*** Opening of MATERIAL SHOWN ***

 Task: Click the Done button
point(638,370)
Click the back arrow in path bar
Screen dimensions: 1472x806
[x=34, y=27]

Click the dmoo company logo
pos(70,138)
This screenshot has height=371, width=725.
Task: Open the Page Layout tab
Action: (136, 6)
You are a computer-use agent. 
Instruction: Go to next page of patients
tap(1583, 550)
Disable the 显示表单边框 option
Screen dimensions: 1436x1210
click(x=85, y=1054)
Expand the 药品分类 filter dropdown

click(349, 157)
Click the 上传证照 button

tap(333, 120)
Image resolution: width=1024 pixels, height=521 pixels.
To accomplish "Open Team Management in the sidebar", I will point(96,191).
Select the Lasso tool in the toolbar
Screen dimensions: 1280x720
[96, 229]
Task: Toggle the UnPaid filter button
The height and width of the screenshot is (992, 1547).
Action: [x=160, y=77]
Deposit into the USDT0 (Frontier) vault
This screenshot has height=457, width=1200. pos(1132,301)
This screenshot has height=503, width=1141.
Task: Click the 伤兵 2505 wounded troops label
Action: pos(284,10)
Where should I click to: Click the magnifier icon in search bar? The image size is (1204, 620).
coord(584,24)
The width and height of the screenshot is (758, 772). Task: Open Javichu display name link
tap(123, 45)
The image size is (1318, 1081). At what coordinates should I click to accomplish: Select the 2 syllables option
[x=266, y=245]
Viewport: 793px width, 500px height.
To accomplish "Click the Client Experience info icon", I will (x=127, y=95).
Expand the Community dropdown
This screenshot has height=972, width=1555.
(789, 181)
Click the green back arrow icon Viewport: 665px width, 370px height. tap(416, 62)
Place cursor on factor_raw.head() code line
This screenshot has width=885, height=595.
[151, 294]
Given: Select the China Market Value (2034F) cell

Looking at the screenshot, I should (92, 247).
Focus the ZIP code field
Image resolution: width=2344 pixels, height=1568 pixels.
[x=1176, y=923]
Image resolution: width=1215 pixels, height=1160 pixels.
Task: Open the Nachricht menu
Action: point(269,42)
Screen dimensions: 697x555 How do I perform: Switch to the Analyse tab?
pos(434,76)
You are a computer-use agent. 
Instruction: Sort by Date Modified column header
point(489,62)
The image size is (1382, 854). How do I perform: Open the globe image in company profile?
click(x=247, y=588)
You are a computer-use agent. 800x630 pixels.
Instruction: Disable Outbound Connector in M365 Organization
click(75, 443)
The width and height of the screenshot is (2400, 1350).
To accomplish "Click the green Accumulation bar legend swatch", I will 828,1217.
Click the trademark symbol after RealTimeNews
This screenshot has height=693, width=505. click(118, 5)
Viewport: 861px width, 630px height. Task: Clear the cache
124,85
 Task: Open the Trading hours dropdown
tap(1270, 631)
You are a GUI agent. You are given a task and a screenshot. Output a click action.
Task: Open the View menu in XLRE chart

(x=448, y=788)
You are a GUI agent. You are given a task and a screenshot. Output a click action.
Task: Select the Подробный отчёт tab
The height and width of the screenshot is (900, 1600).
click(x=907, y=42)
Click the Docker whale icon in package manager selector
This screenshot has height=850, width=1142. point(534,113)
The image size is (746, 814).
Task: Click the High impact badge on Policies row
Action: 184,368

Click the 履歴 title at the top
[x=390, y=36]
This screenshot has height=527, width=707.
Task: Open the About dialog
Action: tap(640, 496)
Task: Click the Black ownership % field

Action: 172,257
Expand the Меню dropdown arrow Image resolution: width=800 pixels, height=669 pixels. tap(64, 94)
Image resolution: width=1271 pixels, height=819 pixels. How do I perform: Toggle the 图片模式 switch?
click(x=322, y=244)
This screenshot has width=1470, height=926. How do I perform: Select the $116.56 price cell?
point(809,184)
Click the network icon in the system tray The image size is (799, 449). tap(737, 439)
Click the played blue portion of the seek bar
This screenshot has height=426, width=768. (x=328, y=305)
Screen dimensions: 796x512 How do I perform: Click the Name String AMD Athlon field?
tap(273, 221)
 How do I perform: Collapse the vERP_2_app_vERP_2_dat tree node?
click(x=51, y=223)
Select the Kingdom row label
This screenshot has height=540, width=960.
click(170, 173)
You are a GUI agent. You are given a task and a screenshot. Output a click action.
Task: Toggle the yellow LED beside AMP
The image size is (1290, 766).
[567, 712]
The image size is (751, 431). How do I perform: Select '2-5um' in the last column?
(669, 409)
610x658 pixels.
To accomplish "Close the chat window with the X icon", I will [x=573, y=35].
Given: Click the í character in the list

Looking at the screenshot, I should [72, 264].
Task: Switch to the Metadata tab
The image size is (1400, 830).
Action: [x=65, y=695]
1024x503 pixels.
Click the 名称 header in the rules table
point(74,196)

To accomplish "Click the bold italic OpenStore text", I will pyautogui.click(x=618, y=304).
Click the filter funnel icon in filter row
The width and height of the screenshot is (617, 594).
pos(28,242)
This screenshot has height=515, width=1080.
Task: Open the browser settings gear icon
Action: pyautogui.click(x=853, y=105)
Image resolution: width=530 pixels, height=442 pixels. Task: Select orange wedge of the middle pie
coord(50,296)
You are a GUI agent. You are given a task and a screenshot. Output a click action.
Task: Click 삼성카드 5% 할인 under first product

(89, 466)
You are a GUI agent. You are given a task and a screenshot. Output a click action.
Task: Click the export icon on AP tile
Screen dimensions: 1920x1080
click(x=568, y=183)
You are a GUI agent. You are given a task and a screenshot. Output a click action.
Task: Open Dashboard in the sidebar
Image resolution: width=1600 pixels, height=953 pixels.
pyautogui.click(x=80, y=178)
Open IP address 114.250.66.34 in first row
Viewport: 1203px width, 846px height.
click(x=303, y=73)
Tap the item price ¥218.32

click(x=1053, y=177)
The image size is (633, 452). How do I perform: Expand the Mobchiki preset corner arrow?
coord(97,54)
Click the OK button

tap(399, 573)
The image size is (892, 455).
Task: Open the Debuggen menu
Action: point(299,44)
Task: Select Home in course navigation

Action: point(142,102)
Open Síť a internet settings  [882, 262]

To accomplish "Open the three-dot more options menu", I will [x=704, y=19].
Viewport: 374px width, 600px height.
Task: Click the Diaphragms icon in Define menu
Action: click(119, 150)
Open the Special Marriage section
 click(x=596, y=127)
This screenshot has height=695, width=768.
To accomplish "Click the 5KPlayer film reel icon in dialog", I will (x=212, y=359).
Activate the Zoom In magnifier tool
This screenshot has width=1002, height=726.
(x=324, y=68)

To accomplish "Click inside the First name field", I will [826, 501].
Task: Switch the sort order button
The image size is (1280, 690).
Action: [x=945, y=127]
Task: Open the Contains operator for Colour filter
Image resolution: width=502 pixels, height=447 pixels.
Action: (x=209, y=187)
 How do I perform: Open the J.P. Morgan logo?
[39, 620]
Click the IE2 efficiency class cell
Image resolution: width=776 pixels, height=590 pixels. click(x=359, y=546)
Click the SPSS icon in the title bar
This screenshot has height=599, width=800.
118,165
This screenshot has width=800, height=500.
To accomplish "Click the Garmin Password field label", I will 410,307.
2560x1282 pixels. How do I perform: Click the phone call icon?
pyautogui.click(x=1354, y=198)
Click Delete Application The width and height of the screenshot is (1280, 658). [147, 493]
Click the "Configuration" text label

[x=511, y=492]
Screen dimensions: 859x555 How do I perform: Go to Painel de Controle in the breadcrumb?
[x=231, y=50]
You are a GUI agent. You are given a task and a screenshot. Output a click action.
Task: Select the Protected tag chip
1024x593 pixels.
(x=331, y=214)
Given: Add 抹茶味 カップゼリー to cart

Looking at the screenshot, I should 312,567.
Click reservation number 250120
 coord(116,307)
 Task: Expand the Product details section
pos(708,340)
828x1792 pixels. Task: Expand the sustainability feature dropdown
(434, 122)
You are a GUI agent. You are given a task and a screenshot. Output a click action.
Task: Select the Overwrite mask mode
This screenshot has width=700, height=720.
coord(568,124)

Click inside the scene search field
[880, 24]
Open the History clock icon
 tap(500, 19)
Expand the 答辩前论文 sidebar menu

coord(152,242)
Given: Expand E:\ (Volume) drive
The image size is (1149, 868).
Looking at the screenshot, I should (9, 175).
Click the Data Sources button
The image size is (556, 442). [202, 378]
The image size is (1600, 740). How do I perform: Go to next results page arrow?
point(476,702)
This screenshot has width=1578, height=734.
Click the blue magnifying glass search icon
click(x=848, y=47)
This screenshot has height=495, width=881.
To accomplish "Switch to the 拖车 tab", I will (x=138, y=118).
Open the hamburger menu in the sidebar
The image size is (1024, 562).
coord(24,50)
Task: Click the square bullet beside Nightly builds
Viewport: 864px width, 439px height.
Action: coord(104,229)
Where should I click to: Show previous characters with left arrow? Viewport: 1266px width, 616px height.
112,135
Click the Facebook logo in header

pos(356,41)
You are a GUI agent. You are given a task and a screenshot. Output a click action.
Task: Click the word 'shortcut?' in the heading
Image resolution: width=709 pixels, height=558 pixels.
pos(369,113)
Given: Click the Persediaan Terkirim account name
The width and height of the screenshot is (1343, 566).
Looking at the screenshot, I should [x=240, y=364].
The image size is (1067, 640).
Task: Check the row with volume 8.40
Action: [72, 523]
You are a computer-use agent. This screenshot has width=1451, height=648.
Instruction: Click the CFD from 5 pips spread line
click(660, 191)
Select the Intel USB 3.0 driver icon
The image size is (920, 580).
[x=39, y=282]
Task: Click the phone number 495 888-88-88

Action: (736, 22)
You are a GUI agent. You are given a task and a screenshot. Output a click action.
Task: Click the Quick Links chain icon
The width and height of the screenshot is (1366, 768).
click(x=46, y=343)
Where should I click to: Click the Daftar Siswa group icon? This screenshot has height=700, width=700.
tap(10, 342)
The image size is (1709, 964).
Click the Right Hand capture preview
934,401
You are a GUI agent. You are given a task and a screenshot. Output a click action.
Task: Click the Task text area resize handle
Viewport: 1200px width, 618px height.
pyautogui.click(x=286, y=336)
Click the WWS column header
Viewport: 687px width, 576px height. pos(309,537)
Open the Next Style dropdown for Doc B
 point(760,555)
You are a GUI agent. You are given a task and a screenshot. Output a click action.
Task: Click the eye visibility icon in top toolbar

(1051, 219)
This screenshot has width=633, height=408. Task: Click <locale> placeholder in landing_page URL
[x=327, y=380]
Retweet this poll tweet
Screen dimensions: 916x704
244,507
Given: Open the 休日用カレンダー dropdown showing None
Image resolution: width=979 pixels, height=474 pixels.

*** Close of MATERIAL SHOWN ***

* TASK DESCRIPTION: Look through the entries above and report each line where the string "beside" occurs.

* TASK ANSWER:
Task: Toggle the yellow LED beside AMP
Task: Click the square bullet beside Nightly builds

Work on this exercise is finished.